# Leopard gecko wayyy overdue for laying?



## klawfran3 (Apr 21, 2015)

I witnessed mating in my female gecko nearly an entire month ago, third week of March. Since then I have monitored her egg development and I have gotten worried. The eggs are fully sized and she is swollen, but it's been almost a month and she still hasn't laid them. And to top it all off she stopped eating about a week ago and he tail has gotten much thinner. What should I do to help her?


----------



## klawfran3 (Apr 22, 2015)

I spoke too soon... she laid them overnight. Still isn't eating though, anyone help with that?


----------



## pyro fiend (Apr 23, 2015)

only thing i can say is offer a fatty food shes not used too. silk worms or anything.. sometimes silk and butter worms get a momma back to eating in my experience =]


----------



## Ripa (Apr 23, 2015)

pyro fiend said:


> only thing i can say is offer a fatty food shes not used too. silk worms or anything.. sometimes silk and butter worms get a momma back to eating in my experience =]

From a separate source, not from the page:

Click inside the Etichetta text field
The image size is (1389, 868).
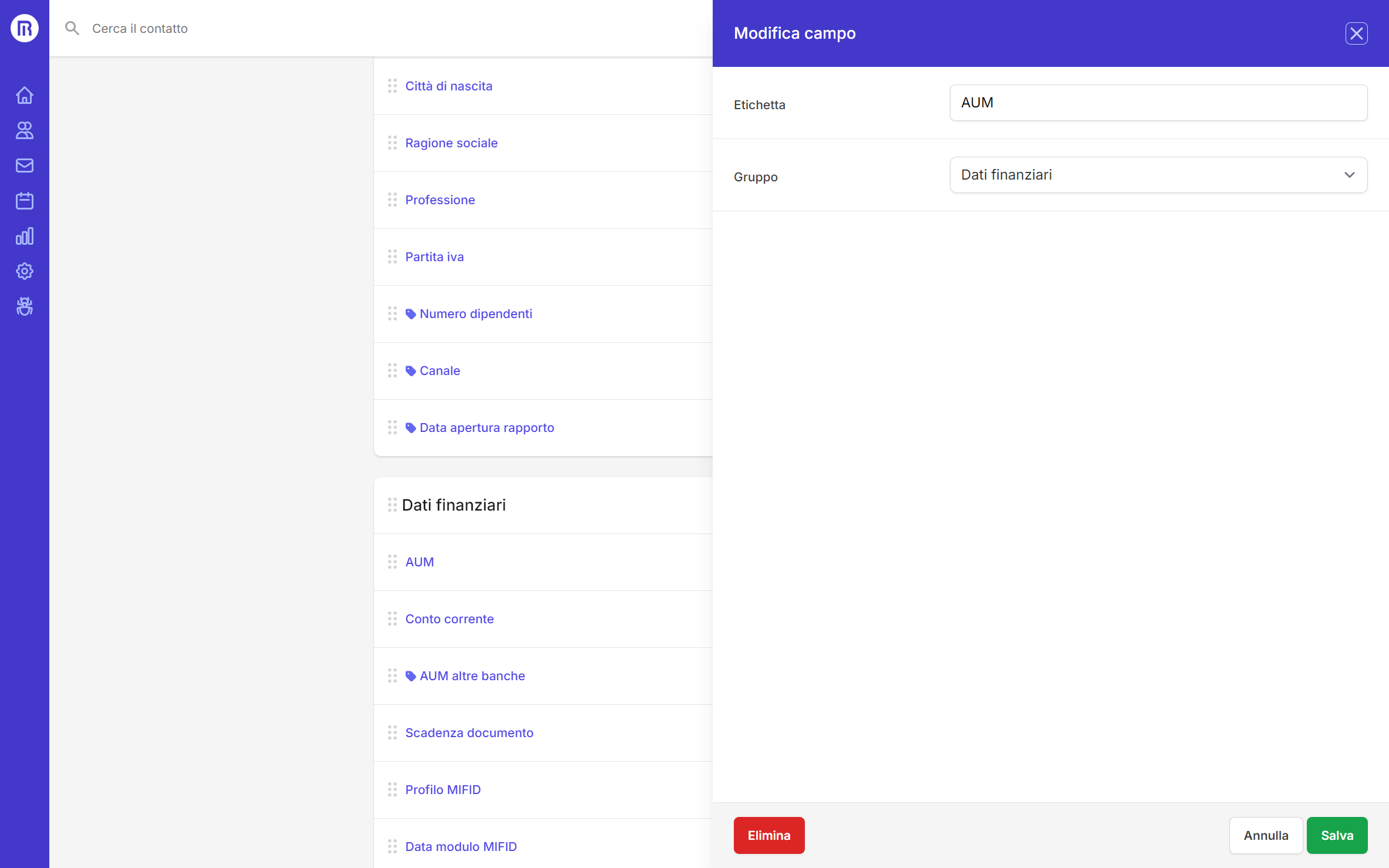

Or waxworms- cheap and fatty. Reptile fast-food in a sense- just cover them in calci-powder. They put up the least resistance, as well.


----------



## pyro fiend (Apr 23, 2015)

Ripa said:


> Or waxworms- cheap and fatty. Reptile fast-food in a sense- just cover them in calci-powder. They put up the least resistance, as well.


Good point, nothing iv had accepted them tho xD maybe the size? *shrug* my giant female LOVES hornworms too tho, but again not all do and they cost more but are super filling for them lol


----------



## Ripa (Apr 23, 2015)

pyro fiend said:


> Good point, nothing iv had accepted them tho xD maybe the size? *shrug* my giant female LOVES hornworms too tho, but again not all do and they cost more but are super filling for them lol


Hornworms I love because they look pretty even when a reptile is eating them lol. Unfortunately none of my inverts have taken to them, really, so it gives me no actual reason to buy them.


----------



## pyro fiend (Apr 23, 2015)

Ripa said:


> Hornworms I love because they look pretty even when a reptile is eating them lol. Unfortunately none of my inverts have taken to them, really, so it gives me no actual reason to buy them.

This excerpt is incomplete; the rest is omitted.